"Wir müssen mit der Wahrnehmung umgehen - die Kriminalitätsrate in Lissabon ist nicht gestiegen", erklärte Luís Neves auf einer von der Stadtpolizei der Hauptstadt organisierten Sitzung und verwies auf die Kriminalitätsraten der Stadt in den 1980er, 1990er und späten 2000er Jahren.

In den Jahren 2008 und 2009 gab es pro Jahr etwa 900 Überfälle auf Banken, Tankstellen und Postämter mit Todesopfern, vor allem in Lissabon, Setúbal und Porto.

"Heute gibt es vielleicht nicht mehr 10 % der Verbrechen, die in diesen 'dunklen Jahren der Kriminalität' begangen wurden, als Tankstellenwärter bei bewaffneten Raubüberfällen getötet wurden", sagte der Minister auf dem Kolloquium über sozialen Zusammenhalt und die Herausforderungen der städtischen Polarisierung: eine lokale Sicherheitsstrategie.

Kein künstliches Chaos

Luís Neves mahnte, dass Kriminalitätsstatistiken nicht dazu missbraucht werden dürften, ein künstliches Chaos zu schaffen, und warnte davor, dass Manipulationen den Respekt vor der menschlichen Vielfalt untergraben.

Er erklärte, dass seine Motivation als Minister darin bestehe, die Achtung der menschlichen Vielfalt Wirklichkeit werden zu lassen, und betonte, dass die Bekämpfung verzerrter Wahrnehmungen dieses Ziel unterstütze.

"Unsere Kultur beruht auf dem Respekt vor der Vielfalt der Ethnien, der Herkunft, der politischen, religiösen, sexuellen und geschlechtlichen Orientierung", erklärte Luís Neves.

Beim Aufbau dieser Sicherheitspolitik spiele die "Gemeindepolizei eine sehr wichtige und entscheidende Rolle", da sie "die lokale Dynamik der Gemeinschaft" verstehe.

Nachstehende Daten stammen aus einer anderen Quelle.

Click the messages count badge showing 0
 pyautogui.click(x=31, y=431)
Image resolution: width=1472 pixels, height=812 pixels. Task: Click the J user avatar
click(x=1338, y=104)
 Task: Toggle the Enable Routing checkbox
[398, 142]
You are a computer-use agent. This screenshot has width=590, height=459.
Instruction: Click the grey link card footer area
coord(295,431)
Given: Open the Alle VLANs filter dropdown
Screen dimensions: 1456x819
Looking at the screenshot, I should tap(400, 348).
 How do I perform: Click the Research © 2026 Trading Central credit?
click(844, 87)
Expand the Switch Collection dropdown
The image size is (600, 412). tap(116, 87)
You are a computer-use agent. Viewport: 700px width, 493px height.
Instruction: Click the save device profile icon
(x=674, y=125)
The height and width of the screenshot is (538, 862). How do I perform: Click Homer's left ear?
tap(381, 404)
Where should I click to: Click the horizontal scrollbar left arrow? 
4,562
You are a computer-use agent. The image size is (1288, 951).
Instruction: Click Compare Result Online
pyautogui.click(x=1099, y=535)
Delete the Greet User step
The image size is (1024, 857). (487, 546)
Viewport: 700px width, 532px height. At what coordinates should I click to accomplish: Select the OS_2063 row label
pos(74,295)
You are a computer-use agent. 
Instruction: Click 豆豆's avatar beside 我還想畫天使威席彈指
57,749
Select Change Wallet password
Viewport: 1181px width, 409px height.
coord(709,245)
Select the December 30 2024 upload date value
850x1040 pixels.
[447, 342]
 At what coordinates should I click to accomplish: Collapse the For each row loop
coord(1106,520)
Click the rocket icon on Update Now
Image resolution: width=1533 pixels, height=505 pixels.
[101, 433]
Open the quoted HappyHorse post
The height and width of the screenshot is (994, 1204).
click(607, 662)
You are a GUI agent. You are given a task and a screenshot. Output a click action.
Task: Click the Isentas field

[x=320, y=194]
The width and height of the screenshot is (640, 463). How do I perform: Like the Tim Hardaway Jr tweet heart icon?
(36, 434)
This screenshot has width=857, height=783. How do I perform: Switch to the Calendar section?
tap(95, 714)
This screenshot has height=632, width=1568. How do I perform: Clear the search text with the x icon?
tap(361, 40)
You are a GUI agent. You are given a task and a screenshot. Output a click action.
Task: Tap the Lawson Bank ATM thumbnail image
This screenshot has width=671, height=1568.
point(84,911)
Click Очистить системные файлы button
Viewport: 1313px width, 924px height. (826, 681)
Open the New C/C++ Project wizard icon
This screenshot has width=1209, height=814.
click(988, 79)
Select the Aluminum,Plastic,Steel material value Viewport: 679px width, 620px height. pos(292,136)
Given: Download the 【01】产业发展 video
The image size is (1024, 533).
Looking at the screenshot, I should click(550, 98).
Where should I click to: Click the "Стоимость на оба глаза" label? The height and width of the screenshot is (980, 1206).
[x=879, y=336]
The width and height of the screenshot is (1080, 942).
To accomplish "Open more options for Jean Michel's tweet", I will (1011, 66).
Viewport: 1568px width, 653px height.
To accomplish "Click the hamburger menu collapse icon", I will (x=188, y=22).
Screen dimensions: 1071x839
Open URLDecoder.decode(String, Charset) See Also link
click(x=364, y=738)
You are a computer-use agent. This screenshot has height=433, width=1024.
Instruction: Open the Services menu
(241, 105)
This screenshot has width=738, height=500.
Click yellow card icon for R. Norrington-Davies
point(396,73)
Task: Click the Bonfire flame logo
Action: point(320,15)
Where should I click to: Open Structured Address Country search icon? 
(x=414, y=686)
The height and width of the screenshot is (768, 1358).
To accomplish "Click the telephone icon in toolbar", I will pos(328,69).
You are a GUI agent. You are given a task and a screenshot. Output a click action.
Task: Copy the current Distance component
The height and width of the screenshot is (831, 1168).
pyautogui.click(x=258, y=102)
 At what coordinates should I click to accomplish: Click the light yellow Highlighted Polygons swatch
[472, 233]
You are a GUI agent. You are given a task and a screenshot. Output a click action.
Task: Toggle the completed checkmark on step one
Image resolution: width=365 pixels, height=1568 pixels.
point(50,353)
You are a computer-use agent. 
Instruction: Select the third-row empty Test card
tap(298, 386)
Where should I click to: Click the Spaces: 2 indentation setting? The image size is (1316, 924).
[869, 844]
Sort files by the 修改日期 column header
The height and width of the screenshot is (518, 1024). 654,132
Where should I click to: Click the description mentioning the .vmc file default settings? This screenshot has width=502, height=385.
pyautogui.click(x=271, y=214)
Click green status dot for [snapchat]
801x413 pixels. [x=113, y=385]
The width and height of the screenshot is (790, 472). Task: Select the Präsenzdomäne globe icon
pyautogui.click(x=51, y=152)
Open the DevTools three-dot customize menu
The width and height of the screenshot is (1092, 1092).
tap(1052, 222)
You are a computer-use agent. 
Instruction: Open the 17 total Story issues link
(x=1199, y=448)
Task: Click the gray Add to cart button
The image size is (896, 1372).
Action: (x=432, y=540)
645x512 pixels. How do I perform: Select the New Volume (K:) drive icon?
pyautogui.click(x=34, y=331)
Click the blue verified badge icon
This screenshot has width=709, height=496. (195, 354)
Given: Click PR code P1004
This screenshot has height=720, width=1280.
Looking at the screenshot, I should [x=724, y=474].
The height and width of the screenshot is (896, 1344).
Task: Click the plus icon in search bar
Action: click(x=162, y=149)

Der Beamte lobte den beruflichen Aufstieg der Gemeindepolizisten und die "Möglichkeit, Bürger mit Ortskenntnissen direkt einzustellen".

Denn "wir wollen Fachleute, die die Gesichter jedes Viertels kennen", da jeder Gemeindepolizist ein "Spezialist für städtisches Zusammenleben und Moderation" sei.

Der Beamte wollte auch die Funktionen aller Kräfte klarstellen: "Die Stadtpolizei konzentriert sich auf die Überwachung des täglichen städtischen Lebens" und ermöglicht es der PSP und der GNR, "sich auf ihre spezifischen Aufgaben zu konzentrieren."

Künftig sollen "geeignetere Modelle" und "eine stärkere Präsenz in der Bevölkerung" gewährleistet werden.

Aufmerksamkeit auf den Straßen

Kürzlich kündigte Luís Neves eine verstärkte Aufmerksamkeit für Verkehrsunfälle und die Sicherheit im Straßenverkehr an und plädierte für eine "Politik, die sich auf die städtischen Gebiete konzentriert", in denen sich "Unfälle mit schweren Verletzungen" ereignen, "die weit über dem europäischen Durchschnitt liegen."

"Die städtische Sicherheit beschränkt sich nicht auf die Verbrechensbekämpfung", und es ist wichtig, den Unfällen in städtischen Gebieten Aufmerksamkeit zu schenken", erklärte er.

In diesem Bereich verfüge Lissabon über die Voraussetzungen, um das Ziel zu erreichen, sich als Referenzstadt für Verkehrssicherheit zu etablieren.

Der Minister erwähnte die Rückkehr der Verkehrsbrigade und betonte, dass die Schaffung dieser Einheit "die Kompetenzen der PSP in diesem Bereich nicht untergraben wird".

"Die Reduzierung von Unfällen ist eine kollektive Verantwortung", fügte er hinzu.